Hoje, tenho você aqui, a minha disposição, para matar-me as vontades e todo o meu tesão.
Eu te beijo a testa, os olhos e o rosto, desço beijando o pescoço e não esqueço teus ombros. Te viro logo de bruços e numa ânsia louca, distribuo meus beijos pelas tuas costas e continuo descendo pela tua espinha, lambendo com a minha língua molhada cada uma das vértebras.
Com a boca sedenta chego na tua bunda, mordo uma das nádegas e repito a mordida na outra.
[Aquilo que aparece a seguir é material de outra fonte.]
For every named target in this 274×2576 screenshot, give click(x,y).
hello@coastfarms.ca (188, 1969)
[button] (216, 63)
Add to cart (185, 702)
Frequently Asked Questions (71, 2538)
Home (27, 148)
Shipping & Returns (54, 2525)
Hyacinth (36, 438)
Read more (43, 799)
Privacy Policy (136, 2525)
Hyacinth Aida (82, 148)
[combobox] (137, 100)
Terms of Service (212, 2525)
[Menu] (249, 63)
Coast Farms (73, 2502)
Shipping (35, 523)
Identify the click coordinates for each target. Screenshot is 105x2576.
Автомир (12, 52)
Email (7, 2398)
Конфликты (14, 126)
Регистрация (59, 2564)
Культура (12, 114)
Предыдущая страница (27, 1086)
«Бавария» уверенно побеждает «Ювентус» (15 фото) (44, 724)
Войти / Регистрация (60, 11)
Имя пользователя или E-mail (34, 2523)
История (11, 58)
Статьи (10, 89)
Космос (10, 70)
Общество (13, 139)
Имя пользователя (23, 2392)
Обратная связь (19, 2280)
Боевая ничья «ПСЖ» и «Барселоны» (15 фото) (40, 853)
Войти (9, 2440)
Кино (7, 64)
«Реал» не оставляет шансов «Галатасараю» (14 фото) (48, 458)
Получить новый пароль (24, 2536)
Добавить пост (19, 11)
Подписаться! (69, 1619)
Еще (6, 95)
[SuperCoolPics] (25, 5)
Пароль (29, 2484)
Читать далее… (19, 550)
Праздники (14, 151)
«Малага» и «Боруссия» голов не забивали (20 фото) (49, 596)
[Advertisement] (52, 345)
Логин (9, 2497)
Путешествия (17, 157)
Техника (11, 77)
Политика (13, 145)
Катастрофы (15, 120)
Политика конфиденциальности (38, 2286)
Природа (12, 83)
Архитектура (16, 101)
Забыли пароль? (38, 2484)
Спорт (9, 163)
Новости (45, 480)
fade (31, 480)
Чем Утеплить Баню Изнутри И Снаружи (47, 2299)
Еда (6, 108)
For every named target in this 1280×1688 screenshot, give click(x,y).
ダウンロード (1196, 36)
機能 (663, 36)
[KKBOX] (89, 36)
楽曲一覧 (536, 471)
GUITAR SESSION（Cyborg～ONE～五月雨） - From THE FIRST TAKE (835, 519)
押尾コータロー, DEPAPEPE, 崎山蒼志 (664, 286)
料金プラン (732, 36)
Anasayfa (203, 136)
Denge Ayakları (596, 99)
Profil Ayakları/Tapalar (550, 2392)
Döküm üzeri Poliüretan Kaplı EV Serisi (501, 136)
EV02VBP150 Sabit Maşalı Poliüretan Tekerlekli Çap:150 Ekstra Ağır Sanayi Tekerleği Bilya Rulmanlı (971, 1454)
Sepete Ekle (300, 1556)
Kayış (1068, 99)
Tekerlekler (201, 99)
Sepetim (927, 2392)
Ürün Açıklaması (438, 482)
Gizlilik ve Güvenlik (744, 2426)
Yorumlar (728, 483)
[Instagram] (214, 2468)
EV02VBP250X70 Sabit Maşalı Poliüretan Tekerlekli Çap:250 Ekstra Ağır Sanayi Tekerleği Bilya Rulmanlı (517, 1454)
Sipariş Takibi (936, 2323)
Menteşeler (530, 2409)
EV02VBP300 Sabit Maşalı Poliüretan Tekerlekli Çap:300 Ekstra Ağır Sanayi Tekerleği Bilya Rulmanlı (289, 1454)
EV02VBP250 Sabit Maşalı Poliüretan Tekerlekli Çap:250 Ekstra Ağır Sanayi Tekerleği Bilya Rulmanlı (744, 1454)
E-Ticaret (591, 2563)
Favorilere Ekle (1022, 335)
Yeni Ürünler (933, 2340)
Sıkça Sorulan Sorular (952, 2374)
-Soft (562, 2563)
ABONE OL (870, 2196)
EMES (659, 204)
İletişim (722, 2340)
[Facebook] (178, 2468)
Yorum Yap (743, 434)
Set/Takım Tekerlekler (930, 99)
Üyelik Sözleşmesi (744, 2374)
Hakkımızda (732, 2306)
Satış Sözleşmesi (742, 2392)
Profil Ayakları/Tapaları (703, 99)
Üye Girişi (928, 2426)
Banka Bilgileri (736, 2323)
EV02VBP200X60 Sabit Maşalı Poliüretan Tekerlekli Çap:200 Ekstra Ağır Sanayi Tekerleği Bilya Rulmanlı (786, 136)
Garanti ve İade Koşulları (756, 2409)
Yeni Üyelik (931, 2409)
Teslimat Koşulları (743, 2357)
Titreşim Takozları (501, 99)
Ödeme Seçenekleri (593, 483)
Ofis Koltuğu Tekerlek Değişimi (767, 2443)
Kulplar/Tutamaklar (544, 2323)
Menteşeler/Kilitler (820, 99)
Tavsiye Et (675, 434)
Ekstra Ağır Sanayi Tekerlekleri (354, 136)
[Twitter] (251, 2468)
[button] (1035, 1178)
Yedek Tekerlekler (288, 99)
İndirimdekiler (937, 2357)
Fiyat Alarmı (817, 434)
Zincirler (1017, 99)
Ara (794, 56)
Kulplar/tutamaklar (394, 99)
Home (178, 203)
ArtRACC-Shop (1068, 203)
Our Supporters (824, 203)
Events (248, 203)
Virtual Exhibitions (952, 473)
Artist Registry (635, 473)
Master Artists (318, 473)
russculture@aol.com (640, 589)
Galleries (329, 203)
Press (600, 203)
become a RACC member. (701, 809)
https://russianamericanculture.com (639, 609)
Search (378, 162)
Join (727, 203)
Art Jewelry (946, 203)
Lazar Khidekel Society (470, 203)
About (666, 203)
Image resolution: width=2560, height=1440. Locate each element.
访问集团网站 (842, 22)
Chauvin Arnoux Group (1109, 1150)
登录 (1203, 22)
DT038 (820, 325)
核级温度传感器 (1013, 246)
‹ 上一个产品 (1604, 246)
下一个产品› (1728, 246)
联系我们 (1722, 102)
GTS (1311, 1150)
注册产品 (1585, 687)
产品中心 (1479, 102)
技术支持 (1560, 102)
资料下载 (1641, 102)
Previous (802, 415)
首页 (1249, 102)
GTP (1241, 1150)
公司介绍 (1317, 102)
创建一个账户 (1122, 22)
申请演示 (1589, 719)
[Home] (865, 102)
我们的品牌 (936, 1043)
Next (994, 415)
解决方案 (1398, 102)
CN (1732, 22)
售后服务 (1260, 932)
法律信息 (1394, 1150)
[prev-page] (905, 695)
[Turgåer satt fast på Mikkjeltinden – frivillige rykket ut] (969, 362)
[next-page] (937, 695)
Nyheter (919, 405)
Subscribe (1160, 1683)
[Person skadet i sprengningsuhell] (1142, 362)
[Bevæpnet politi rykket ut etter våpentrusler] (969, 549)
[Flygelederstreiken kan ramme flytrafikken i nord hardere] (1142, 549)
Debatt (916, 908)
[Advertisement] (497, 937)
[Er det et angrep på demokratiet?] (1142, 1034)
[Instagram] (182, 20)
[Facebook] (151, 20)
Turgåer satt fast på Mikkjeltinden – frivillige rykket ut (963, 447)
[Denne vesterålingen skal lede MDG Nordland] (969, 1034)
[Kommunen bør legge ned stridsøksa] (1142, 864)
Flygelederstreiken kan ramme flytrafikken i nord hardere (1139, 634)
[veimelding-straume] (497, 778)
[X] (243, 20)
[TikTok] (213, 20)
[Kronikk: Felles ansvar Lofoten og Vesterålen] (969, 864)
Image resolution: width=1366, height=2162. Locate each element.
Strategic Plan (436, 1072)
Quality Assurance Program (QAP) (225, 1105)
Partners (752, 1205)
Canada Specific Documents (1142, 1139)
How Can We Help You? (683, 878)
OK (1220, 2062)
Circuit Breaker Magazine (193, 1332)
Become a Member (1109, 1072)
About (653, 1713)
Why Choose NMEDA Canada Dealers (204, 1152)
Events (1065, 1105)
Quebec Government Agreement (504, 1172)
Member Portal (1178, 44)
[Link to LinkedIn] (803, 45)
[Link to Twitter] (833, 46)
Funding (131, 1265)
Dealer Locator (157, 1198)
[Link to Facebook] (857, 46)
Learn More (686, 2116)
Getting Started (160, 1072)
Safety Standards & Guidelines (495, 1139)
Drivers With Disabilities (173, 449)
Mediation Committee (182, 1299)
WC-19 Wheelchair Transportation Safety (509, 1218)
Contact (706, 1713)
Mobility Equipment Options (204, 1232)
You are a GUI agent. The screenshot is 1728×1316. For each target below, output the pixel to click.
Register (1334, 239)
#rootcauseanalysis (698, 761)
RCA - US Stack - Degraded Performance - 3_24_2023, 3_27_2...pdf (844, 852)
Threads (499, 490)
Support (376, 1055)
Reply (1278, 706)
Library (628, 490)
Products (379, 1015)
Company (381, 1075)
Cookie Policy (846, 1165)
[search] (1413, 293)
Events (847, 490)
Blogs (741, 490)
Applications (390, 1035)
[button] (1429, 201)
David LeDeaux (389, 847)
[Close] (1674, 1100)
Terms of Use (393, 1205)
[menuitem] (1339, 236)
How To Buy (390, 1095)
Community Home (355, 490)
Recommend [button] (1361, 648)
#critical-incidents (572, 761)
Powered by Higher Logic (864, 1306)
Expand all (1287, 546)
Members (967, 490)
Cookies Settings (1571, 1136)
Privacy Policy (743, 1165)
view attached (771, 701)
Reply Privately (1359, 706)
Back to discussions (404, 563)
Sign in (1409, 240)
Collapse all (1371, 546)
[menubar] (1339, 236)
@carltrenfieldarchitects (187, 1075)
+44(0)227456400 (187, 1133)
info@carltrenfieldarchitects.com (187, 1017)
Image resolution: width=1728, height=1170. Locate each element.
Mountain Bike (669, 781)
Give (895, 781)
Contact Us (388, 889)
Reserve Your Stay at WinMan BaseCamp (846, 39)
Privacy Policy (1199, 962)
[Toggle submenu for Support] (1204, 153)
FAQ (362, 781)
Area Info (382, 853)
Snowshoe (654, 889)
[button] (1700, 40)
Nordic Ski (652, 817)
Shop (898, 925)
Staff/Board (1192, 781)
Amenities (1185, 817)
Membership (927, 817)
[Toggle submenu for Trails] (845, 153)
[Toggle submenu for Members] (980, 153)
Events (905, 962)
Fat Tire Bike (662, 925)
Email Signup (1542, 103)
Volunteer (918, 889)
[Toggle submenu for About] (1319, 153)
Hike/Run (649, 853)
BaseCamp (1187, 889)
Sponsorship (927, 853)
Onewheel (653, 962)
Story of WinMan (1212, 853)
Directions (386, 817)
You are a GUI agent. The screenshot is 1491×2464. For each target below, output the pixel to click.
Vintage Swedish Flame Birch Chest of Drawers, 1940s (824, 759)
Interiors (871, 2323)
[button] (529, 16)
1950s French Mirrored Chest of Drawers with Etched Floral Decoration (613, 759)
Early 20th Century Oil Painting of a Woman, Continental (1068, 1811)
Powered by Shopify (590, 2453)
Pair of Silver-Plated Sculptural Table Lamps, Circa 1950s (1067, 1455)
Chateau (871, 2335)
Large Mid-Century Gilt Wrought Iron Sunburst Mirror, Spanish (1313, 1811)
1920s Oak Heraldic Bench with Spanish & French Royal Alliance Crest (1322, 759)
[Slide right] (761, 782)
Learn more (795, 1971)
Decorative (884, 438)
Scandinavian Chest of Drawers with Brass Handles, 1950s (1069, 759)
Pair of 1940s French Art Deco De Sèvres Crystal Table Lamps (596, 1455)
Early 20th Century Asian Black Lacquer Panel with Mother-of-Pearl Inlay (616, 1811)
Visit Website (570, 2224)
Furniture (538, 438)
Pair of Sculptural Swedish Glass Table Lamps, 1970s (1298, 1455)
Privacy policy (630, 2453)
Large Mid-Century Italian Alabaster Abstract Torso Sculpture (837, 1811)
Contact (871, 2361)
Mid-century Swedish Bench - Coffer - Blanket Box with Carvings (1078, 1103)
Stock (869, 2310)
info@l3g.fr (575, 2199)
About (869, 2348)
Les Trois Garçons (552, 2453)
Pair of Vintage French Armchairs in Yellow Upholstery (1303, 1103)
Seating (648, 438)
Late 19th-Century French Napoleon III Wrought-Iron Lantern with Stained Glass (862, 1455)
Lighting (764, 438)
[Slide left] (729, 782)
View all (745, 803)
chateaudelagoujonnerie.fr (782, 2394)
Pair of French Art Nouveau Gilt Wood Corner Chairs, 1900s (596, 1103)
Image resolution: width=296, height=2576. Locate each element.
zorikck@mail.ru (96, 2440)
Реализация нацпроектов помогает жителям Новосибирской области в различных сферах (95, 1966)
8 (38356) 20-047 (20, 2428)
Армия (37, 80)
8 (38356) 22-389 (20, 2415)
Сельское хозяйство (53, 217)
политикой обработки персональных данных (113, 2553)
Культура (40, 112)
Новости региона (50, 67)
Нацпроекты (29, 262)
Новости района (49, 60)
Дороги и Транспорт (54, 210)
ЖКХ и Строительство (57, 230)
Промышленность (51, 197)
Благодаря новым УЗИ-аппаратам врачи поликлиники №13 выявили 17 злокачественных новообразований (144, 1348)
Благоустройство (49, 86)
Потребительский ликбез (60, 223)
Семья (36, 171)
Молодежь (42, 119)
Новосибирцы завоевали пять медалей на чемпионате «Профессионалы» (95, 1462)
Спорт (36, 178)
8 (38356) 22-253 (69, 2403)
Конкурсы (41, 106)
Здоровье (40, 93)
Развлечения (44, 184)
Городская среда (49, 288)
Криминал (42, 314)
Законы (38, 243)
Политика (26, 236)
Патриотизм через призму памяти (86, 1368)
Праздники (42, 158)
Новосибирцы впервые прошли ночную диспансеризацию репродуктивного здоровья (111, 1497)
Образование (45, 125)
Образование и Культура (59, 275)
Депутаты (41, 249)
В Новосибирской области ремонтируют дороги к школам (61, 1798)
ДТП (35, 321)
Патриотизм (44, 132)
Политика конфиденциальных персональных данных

Sem saciar a fome que eu tenho de ti e que também eu tenho por sexo, abro as tuas pernas e entro entre elas, para morder o interior das tuas coxas.
Sem parar de beijar vou às pontas dos pés, chupo os teus dedos um à um e te lambo na sola dos pés. Se acaso você pensar que o meu passeio findou, eu te viro de costas na cama e subo devagarinho, passando a língua em tua pele, sentindo teus pelos roçarem na minha boca e no meu rosto
Para o meu destino, vou indo bem devagar, te arrancando os gemidos em todos os beijos que dou e se for possível, faço você urrar. Subo pelas tuas pernas, cheirando e beijando, deliciando as tuas coxas de novo. Subo bem lentamente, sem pressa nenhuma, até encontrar o teu sexo rígido, saliente e quente.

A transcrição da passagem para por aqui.